Graphic - choosing colours to represent a variablespace - more design than programming


I've written a basic visualisation tool that pulls some data from a MySQL database into a few views, and does some maths in python.

I've built the tool, for the most part; I now have a somewhat odd problem…

I'm trying to convey as much simple data as I can, using the graphics and the colour of the main tool I have at my disposal.

Without going into the minutiae of the project: I have two primary variables, A and B. A has 4 values, and B has 5.

I want to use Green when A=4, Yellow for A=3, Orange when A=2 and Red when A=1. In the B-variable space, I thought I'd use saturation - 100% @ 5, 80% @ 4, 60% @ 3, 40% @ 2 and 20% @ 1

I'm not wedded to these values – they make a kind of logical sense qua the story I want to tell, as well as mathematical sense, by their suggestion of distinct 'levels,' or boundaries in the data.

Only, they don't. The colors don’t convey this information to the user. It is hard to visually differentiate the 100% colours from the 80% – I guess this is due to the fact that our colour response isn’t linear.

I wonder if anyone has any thoughts about how I might divvy up my two variable plans in a decently perceptible fashion, using colour?

I appreciate this question might be in the wrong place – I'm not sure where else I could ask about such a thing.


Solution

  • The RGB colorspace has more to do with the light that monitors and other devices use to make the color, rather than your perception of the individual channels.
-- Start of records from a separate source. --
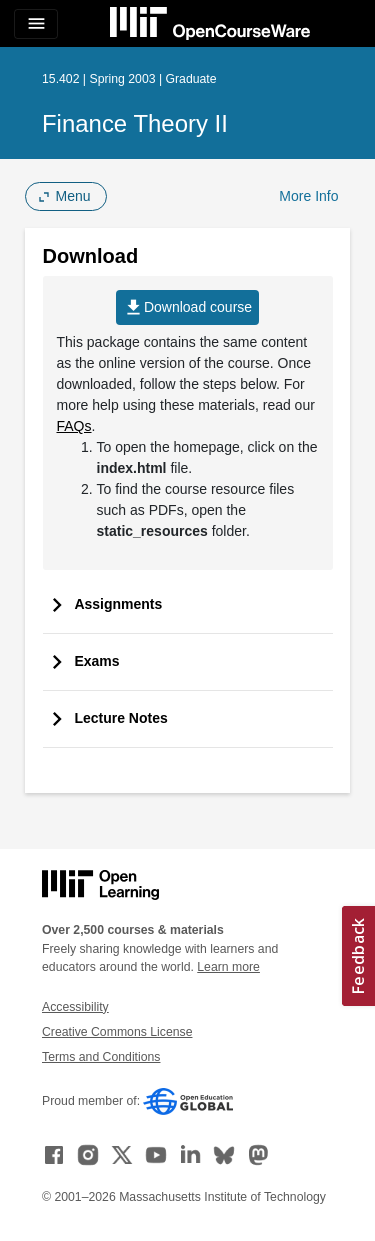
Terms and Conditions (101, 1057)
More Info (308, 196)
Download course (187, 307)
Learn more (228, 967)
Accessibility (75, 1007)
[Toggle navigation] (36, 24)
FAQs (74, 426)
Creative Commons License (117, 1032)
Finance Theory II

There are many colorspaces, each with their own characteristics.

    For example, the LMS colorspace is modeled after the actual spectral power distribution curves that describe the way the human eye's transducers respond to light:

    http://en.wikipedia.org/wiki/LMS_color_space

    ... The curves of which can be approximated with compounded 8-bit RGB values, but bluntly.

    For you, I would recommend either the Lab* colorspace, which is in many ways the most optimal compromise, at the intersection of what we (as in we humans) can conceptually grasp, what we can mathematically model, and how we see.

    If you find that daunting, HSV values are your friend. HSV isn't technically a different colorspace from RGB, in terms of gamut -- it's a sort-of distorted view of RGB space, with numerical representations that are more amenable to your cause:

    the HSV color space

    The 'H' in HSV is the number of degrees around the hue circle (from 0 to 360 -- you may see it in radians, expressed over the range [0..2π] too); S and V are saturation (how much chroma) and value (the modulated luma value), respectively. HSV is a sort-of transposition of HSL, in which L is a more literal measure of luma.

    The point of all that is: it's relatable. If you vary the H value, moving the hue around the circle while holding S and V constant, the change is much more perceptible to a user than (say) if you're changing 0xEFEEEE to 0xEFEFEF and putting the value onto an LCD pixel. And so, the nice thing about working with HSV or HSL values is: you can losslessly convert them back to RGB, when you do need to display them.

    The conversion math between RGB and Lab* is much less straightforward -- it's an abstract color space, whose axes and dimensions aren't keyed to specific qualia of human vision -- but playing around with any colorspace math is worth at least 1000 words, so to speak.

    Best of luck, it sounds like a good project.